_Extract_.
=====
Solitaire follows the story of Tori Springman and Michael Holden, two teenagers that are following Solitaire, an anonymous, havoc-wreaking gang terrorising their school, all whilst balancing regular teenage life. Whilst the book mainly focuses on their friendship and Solitaire’s menacing ways, another aspect of the book focuses on Tori’s brother, Charlie, and his boyfriend, Nick.

LGBT relationships, whether it be in books or movies, are often stereotypically characterised as extremely camp, and although there is nothing wrong with this, it can often feel overdone or too similar to famous LGBT+ characters. I found it extremely refreshing when reading about Nick and Charlie, mainly because they just weren’t the same as other LGBT+ characters or couples I’d read about previously. They were very normal people with different lives, regular hobbies and a very close and sweet bond. They weren’t going all out with camp catchphrases, nor were they dressed in extremely feminine, tight-fitting clothing like the stereotypes I’d been exposed to a million times before.

Of course there is nothing weird or wrong about either of these stereotypical behaviours, but I just loved it how Oseman took a more modern and common approach to her LGBT+ characters in order to create more realistic characters that don’t necessarily fit into the stereotypes. I personally feel this is really important as so many people believe they aren’t ‘properly gay’ if they don’t fit into the personality types and appearance of the LGBT+ characters they are exposed to, which could lead to them repressing their own sexualities or being even more confused or uncertain of who they are. Oseman’s fresh and modern approach is so much better for teenagers and adults alike who are able to relate to Nick and Charlie better than the characters they see on television. Whilst Trump portrays LGBT+ people as abnormal, this book clearly shows that LGBT+ people are very much normal, regular people like anyone else and there is nothing unusual or strange about them.
=====
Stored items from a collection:
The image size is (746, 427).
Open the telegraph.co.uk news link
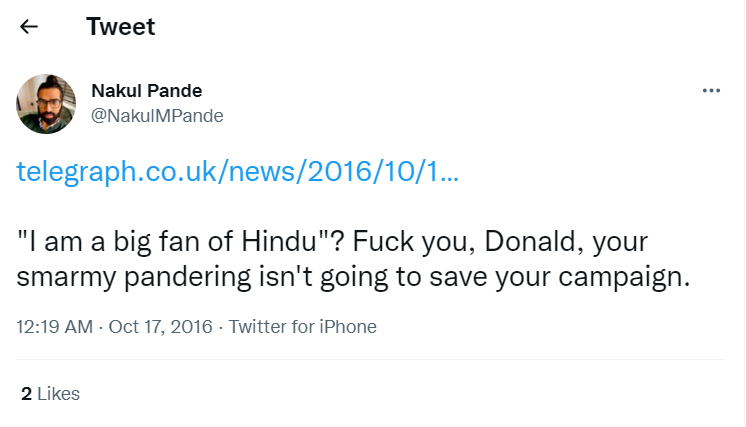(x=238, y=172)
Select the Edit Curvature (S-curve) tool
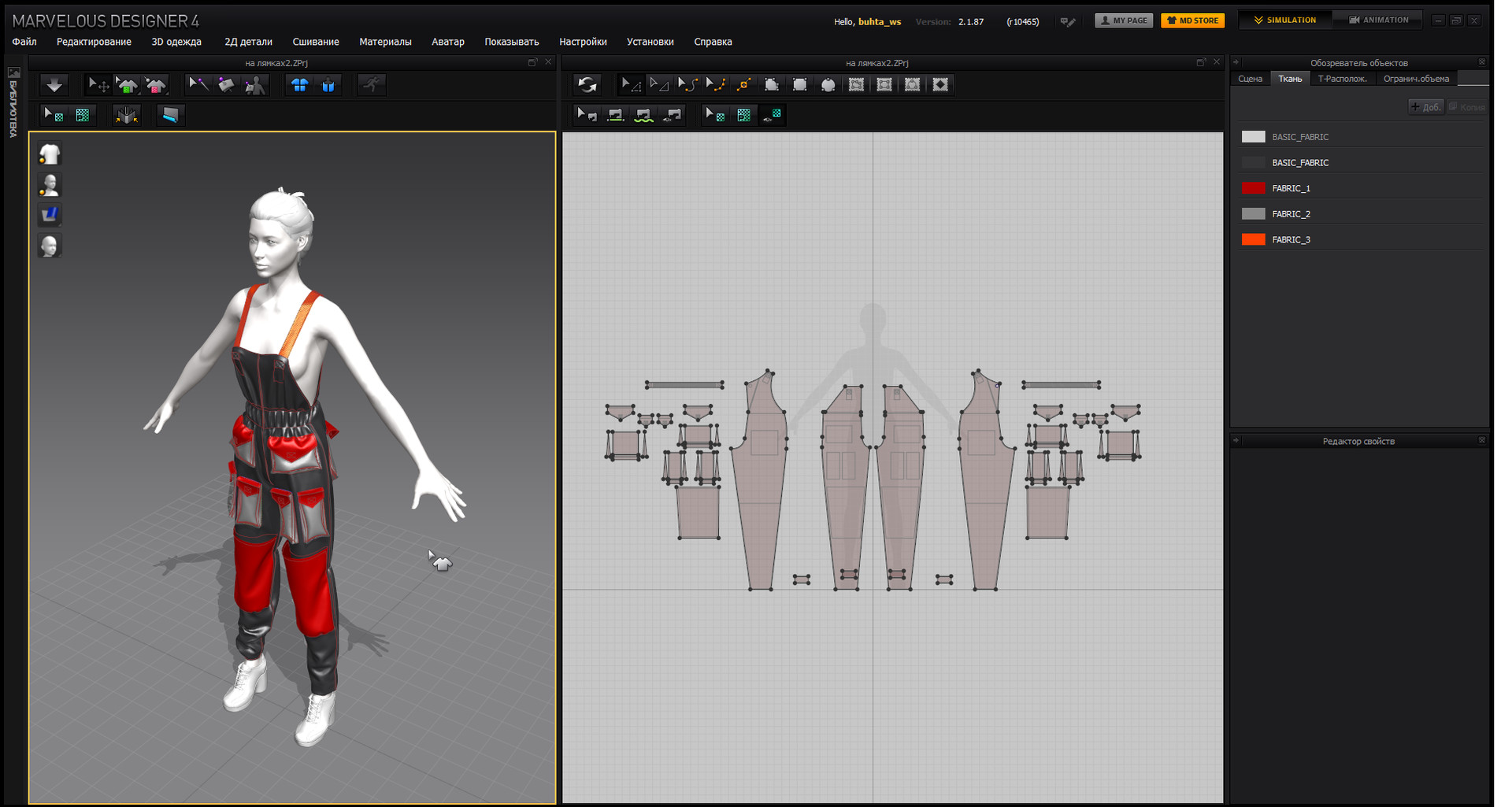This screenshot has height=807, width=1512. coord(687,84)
=====
Reproduce the passage of the Solitaire review above from "LGBT relationships, whether" up to and including "million times before.", word for word.

LGBT relationships, whether it be in books or movies, are often stereotypically characterised as extremely camp, and although there is nothing wrong with this, it can often feel overdone or too similar to famous LGBT+ characters. I found it extremely refreshing when reading about Nick and Charlie, mainly because they just weren’t the same as other LGBT+ characters or couples I’d read about previously. They were very normal people with different lives, regular hobbies and a very close and sweet bond. They weren’t going all out with camp catchphrases, nor were they dressed in extremely feminine, tight-fitting clothing like the stereotypes I’d been exposed to a million times before.